• _Tarefas_
• a. Responda com base no texto legal:
(i) De quem o art. 9º exige consentimento expresso para o penhor agrícola feito pelo locatário ou arrendatário?
(ii) O que o art. 12 proíbe o devedor de fazer sem prévio consentimento escrito do credor?
(iii) Segundo o § 2º do art. 12, a que mais se estende o penhor?
• b. Segundo o texto legal, por que o penhor do art. 11 fica sujeito às regras do penhor agrícola quando se celebra conjuntamente com ele? Responda em até duas frases.

Art. 9º. Não vale o contrato de penhor agrícola celebrado pelo locatário, arrendatário, colono ou qualquer prestador de serviços, sem o consentimento expresso do proprietário agrícola, dado previamente ou no ato da constituição do penhor.

Parágrafo único. Na parceria rural, o penhor somente pode ajustar-se com o consentimento do outro parceiro e recai somente sobre os animais do devedor, salvo estipulação diversa.

SEÇÃO II DO PENHOR PECUÁRIO

Art. 10. Podem ser objeto de penhor pecuniário os animais que se criam pascendo para a indústria pastoril, agrícola ou de laticínios, em qualquer de suas modalidades, ou de que sejam eles simples acessórios ou pertences de sua exploração.

Parágrafo único. Deve a escritura, sob pena de nulidade, designar os animais com a maior precisão, indicando o lugar onde se encontrem e o destino que têm, mencionando de cada um a espécie, denominação comum ou científica, raça, grau de mestiçagem, marca, sinal, nome, se tiver, e todos os característicos por que se identifique.

Art. 11. É o penhor pecuniário ajustável independentemente do penhor agrícola; nada, porém, se opõe a que se celebre conjuntamente com ele, para a garantia da mesma dívida, ficando, neste caso, subordinado à disciplina deste, no qual se integra.

Parágrafo único. Como o agrícola, o penhor pecuário independe de outorga uxória.

Art. 12. Não pode o devedor vender o gado, nem qualquer dos animais empenhados, sem prévio consentimento escrito do credor.

§ 1º. Quando o devedor pretenda vendê-los ou, por negligente, ameace prejudicar ao credor, pode este requerer se depositem os animais sob a guarda de terceiro ou exigir que incontinenti se lhe pague a dívida.

§ 2º. Os animais da mesma espécie, comprados para substituir os mortos, ficam sub-rogados no penhor, que se estende às crias dos empenhados.

§ 3º. Esta substituição presume-se, mas não vale contra terceiros se não constar de menção adicional ao respectivo contrato.

• _Dados fornecidos_

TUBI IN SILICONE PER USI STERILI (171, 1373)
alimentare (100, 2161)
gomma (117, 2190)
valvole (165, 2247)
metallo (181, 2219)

• _Respostas finais_
• a.
(i) Do proprietário agrícola, dado previamente ou no ato da constituição do penhor.
(ii) Vender o gado ou qualquer dos animais empenhados.
(iii) Às crias dos animais empenhados.

• b. Quando é celebrado junto com o penhor agrícola para garantir a mesma dívida, esse penhor se integra ao agrícola. Por isso fica subordinado à disciplina deste.